“Opening the aperture” – this is some of YaleWomen’s best work!
YaleWomen Connecticut invites you on an expedition – an extraordinary journey of exploration and discovery (family friendly for children ages 10 and older)
- - with Elysa Engelman, PhD (’94 Yale College), Director of Exhibits - -
Saturday, March 16, 2019
Beginning promptly at 10:00 am
10:00 am Meet in the lobby of the Thompson Exhibition Building to begin making the connections between the exhibit and the local history of southeastern Connecticut.
10:15 am Adjourn to the Masin Conference Room at the rear of the Thompson Exhibition Building. Elysa will give a brief welcome and lay the groundwork for the self-guided exhibit experience to come in the Thompson Exhibition. Follow your own interests or ask Elysa to show you the highlights.
12:00 noon Back to the Masin Conference Room for lunch and more conversation. Ask Elysa questions, share your reactions to the exhibit, discuss the complexities of hosting an internationally touring exhibit such as this. (Note: if you are not interested in purchasing and joining the lunch, you are free to go off on your own.)
1:00 pm On your own – there are many possibilities to explore and experience – note that the Museum closes at 4 pm.
Registration and cost:
The Museum has generously extended its group discount rate to us. For this, we must have a minimum of 15 people (adults @ $23.95 each and children ages 10-17 @ $13.95 each, plus Eventbrite service charge). Boxed lunches (sandwich with pasta salad, fruit salad, mystic chips, a fresh baked jumbo cookie and beverage) $19 each (plus Eventbrite service charge). Maximum capacity: 30 people. Don’t miss this unique opportunity – register now!
Register no later than Tuesday, March 5th here.
Due to the planning for this program, we are not able to issue refunds for cancellations or no-shows.

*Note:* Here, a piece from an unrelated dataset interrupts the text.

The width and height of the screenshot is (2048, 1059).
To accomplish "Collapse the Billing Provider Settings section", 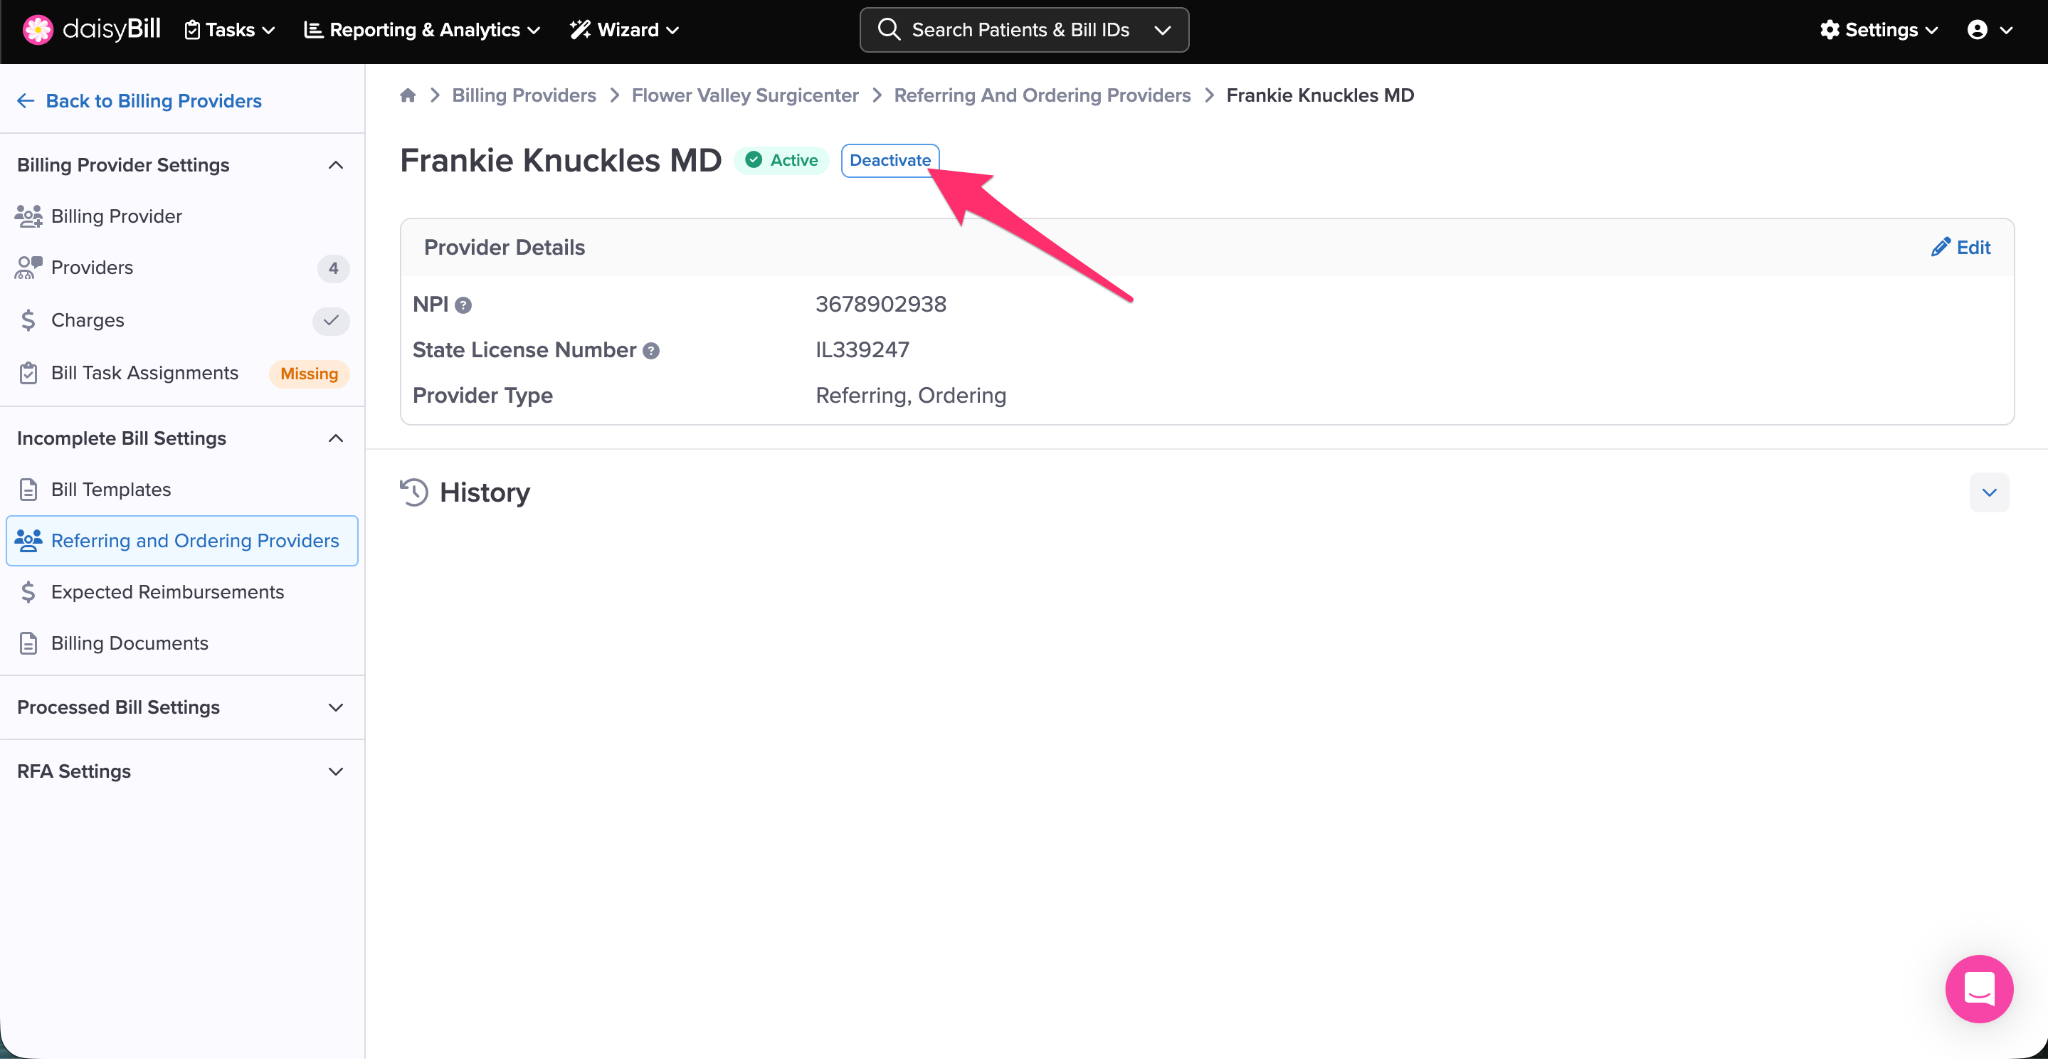I will tap(336, 165).
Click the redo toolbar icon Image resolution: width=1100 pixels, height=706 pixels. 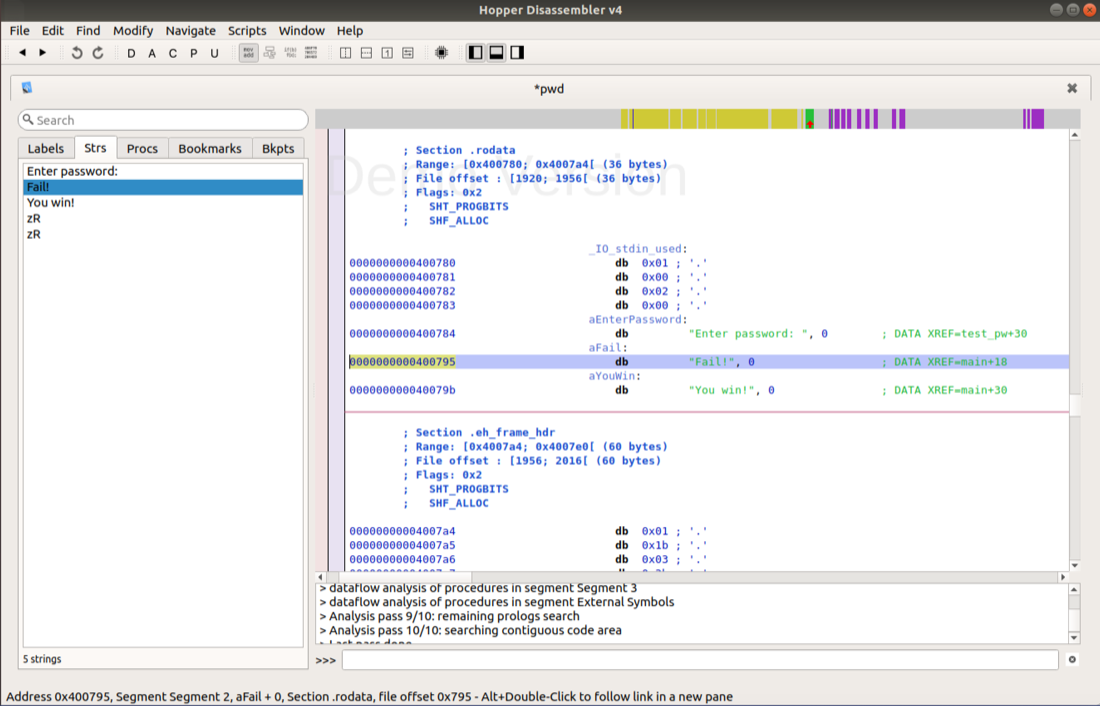point(98,53)
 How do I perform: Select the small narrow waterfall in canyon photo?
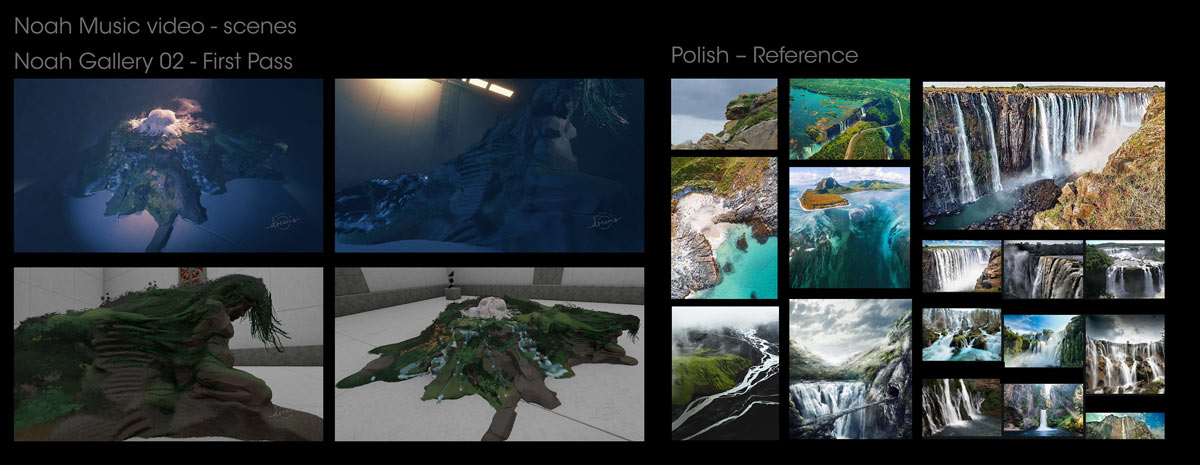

Have questions? Need additional information? Contact Susan Lennon at [email protected].
To whet your appetite -- do you know?
This is a story that has launched more than three dozen search and recovery missions, and over the past 170+ years it has inspired novels, plays, songs, and TV shows such as the 2017 horror series Terror. Margaret Atwood called it the origin myth of disasters for Canadians. This is the first comprehensive exhibit on the Franklin Expedition since the ships were located, and travels to Mystic from London and Ottawa before moving on to Alaska. Learn the story and see the artifacts, some recovered from the shipwrecks as recently as 2016. All the major angles are covered, including:
- History – Possessed with a vast navy and extremely confident of its sailing prowess, Victorian England was obsessed with the Arctic, which represented their biggest hope of traversing the Northwest Passage, the much desired, possibly faster, trade route from Europe to Asia. In May 1845, Sir John Franklin and his 128-member crew set sail from London, England aboard HMS Erebus and Terror. They were last seen by Europeans in Baffin Bay, off the southwest corner of Greenland in July 1845. The enduring mystery of the Franklin Expedition is still unraveling.
- Anthropology and Indigenous Rights – Inuit oral histories have played a significant role in uncovering the fate of the Franklin Expedition. Their critical contributions include both traditional knowledge and oral histories relating to the European exploration of the Arctic Archipelago, which you can listen to on audio stations interspersed throughout the exhibition, and historical artifacts, some of which incorporated materials of European origin, which were traded from explorers or retrieved from abandoned ships.
- Underwater Archaeology – Parks Canada divers give a video tour of one wreck, and you’ll see the unbroken plates, glass bottles, and other daily items they’ve recovered from this remote dive site. With a short dive season entirely dependent on weather in the remote Canadian Arctic, each year the archaeologists plan for the worst, but hope to get even a few days on the wrecks to explore, document, and recover more evidence of what happened onboard.
- Forensics – In examining tissues collected from human remains recovered from Beechey Island, forensic anthropologists found that the amount of lead in the bones of some of the men was exponentially high, leading to the theory that lead poisoning may have been one of the factors contributing to the expedition’s demise. Other factors include scurvy and starvation, and perhaps cannibalism. DNA analysis has also matched crew members with descendants.
- Climate change – As the Northwest Passage has become more accessible to ships and boats of all types, the race to find and preserve the Franklin Expedition ships and camp sites has intensified. Learn how the Expedition suffered due to unexpectedly thick seasonal ice that trapped their ships even in the summer.